GIVEN EXERCISE
Can you repeat the entries from the line containing "Open the Leads" through the line containing "Looking at the screenshot, I should (x=1276, y=62).", both included, renaming each "GUI agent" to "GUI assistant" and leaving everything else unchanged?

Start INPUT RECORDS

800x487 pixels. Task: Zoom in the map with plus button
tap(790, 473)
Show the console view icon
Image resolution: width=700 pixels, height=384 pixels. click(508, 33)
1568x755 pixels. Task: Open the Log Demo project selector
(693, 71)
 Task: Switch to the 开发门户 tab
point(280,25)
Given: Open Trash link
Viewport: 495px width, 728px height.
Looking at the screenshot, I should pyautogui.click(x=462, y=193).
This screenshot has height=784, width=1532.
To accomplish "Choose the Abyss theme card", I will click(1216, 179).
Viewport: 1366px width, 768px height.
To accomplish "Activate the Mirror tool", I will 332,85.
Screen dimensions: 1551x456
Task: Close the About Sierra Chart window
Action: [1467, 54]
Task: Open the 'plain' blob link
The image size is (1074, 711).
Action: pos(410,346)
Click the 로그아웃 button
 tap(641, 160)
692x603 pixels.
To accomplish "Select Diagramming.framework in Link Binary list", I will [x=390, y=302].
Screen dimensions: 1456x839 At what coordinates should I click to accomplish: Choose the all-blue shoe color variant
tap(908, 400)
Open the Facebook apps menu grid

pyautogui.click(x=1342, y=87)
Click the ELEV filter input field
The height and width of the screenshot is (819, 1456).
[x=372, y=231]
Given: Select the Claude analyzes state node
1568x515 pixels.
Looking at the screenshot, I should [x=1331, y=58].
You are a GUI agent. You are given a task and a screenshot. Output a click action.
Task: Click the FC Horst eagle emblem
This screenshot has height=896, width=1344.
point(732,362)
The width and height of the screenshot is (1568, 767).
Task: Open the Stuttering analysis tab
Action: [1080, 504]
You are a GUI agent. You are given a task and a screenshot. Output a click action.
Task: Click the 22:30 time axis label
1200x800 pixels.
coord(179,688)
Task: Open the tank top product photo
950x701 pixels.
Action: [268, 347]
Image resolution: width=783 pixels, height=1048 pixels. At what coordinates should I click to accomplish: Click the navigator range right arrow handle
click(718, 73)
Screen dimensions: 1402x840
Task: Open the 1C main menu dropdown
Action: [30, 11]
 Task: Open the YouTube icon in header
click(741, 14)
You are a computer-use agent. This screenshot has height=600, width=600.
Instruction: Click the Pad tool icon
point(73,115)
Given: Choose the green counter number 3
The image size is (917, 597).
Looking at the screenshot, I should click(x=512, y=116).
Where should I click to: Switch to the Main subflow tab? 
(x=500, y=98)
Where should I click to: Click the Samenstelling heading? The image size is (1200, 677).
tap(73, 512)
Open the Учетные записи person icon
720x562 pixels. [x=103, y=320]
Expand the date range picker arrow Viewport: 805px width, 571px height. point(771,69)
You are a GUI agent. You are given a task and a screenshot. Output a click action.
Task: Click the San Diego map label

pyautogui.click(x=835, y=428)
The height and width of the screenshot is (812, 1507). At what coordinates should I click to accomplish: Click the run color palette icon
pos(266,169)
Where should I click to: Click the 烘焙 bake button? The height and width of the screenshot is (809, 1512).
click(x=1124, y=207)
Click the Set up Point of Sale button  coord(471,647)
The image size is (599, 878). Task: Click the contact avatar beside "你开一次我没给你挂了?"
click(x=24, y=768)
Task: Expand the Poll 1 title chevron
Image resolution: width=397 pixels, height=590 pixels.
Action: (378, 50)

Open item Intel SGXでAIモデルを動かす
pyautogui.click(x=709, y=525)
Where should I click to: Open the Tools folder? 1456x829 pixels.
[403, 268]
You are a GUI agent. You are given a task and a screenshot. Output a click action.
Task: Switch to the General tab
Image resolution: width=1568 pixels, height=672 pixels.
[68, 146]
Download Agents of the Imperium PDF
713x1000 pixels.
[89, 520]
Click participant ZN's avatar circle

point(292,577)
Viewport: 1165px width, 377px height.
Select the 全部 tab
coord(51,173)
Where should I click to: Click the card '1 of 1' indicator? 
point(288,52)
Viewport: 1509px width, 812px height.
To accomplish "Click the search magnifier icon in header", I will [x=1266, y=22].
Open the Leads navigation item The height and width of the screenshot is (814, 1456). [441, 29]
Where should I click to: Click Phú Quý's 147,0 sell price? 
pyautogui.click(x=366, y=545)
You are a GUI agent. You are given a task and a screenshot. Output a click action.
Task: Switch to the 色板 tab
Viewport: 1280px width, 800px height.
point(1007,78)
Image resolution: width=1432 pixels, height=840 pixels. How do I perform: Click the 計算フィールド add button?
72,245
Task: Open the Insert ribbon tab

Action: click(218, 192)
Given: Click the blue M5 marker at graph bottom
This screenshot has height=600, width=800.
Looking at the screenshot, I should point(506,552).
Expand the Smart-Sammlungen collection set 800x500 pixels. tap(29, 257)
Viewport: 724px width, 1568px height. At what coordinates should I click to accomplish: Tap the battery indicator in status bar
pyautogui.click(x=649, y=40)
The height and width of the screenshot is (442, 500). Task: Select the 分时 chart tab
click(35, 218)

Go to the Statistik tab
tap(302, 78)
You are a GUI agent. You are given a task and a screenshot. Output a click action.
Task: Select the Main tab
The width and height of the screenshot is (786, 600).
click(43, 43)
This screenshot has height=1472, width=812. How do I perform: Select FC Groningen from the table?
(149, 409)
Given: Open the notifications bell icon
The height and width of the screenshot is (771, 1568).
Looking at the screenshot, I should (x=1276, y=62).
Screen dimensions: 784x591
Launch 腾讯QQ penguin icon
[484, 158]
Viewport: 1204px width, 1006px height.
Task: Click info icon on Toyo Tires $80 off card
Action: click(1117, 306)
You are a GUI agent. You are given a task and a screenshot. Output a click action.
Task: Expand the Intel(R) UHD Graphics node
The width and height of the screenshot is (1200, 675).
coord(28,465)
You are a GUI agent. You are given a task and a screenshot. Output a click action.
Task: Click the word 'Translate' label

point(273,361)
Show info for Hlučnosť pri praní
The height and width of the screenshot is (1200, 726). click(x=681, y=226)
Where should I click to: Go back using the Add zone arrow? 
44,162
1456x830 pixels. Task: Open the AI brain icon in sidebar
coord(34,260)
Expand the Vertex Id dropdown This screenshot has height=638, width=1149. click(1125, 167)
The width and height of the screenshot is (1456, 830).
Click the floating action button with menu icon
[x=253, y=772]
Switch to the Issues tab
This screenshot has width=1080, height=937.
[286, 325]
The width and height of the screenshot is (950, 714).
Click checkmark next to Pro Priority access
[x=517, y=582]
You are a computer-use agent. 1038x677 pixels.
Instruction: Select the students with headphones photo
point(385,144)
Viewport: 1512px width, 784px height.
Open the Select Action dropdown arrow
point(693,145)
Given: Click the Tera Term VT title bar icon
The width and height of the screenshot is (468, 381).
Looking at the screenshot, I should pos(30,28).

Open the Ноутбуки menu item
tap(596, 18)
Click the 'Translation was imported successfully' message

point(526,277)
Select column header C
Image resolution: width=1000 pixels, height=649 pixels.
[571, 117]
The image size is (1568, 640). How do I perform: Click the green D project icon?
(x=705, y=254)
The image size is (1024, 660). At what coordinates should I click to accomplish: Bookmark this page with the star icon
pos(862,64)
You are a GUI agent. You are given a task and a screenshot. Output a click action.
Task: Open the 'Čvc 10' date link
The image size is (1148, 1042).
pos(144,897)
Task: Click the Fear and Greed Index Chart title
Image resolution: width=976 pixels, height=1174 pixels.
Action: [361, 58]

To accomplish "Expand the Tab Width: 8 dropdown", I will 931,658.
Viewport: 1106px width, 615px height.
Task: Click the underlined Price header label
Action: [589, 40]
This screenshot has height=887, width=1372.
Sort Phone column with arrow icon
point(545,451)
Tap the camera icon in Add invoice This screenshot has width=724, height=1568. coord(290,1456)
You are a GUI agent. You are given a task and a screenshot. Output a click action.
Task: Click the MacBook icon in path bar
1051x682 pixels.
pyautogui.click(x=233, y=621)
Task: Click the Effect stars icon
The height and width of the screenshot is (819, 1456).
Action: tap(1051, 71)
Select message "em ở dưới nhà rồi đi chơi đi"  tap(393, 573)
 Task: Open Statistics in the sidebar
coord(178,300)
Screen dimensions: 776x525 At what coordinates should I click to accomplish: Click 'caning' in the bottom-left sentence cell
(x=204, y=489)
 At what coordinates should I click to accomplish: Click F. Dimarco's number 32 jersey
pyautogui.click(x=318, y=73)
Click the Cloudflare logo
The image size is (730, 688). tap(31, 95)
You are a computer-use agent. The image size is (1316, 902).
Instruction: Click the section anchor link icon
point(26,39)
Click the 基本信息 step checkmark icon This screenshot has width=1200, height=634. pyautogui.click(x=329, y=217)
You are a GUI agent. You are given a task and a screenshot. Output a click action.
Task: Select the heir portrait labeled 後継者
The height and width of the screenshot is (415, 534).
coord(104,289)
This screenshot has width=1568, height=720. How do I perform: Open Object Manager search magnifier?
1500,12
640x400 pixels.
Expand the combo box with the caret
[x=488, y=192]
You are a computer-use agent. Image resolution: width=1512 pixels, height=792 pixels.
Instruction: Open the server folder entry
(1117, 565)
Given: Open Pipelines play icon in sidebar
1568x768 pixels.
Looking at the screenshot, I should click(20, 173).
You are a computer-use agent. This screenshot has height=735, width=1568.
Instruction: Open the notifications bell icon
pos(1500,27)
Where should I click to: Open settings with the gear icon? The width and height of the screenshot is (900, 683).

End INPUT RECORDS

COMPLETED EXERCISE
Open the Leads navigation item The height and width of the screenshot is (814, 1456). [441, 29]
Where should I click to: Click Phú Quý's 147,0 sell price? 
pyautogui.click(x=366, y=545)
You are a GUI assistant. You are given a task and a screenshot. Output a click action.
Task: Switch to the 色板 tab
Viewport: 1280px width, 800px height.
point(1007,78)
Image resolution: width=1432 pixels, height=840 pixels. How do I perform: Click the 計算フィールド add button?
72,245
Task: Open the Insert ribbon tab

Action: click(218, 192)
Given: Click the blue M5 marker at graph bottom
This screenshot has height=600, width=800.
Looking at the screenshot, I should point(506,552).
Expand the Smart-Sammlungen collection set 800x500 pixels. tap(29, 257)
Viewport: 724px width, 1568px height. At what coordinates should I click to accomplish: Tap the battery indicator in status bar
pyautogui.click(x=649, y=40)
The height and width of the screenshot is (442, 500). Task: Select the 分时 chart tab
click(35, 218)

Go to the Statistik tab
tap(302, 78)
You are a GUI assistant. You are given a task and a screenshot. Output a click action.
Task: Select the Main tab
The width and height of the screenshot is (786, 600).
click(43, 43)
This screenshot has height=1472, width=812. How do I perform: Select FC Groningen from the table?
(149, 409)
Given: Open the notifications bell icon
The height and width of the screenshot is (771, 1568).
Looking at the screenshot, I should (x=1276, y=62).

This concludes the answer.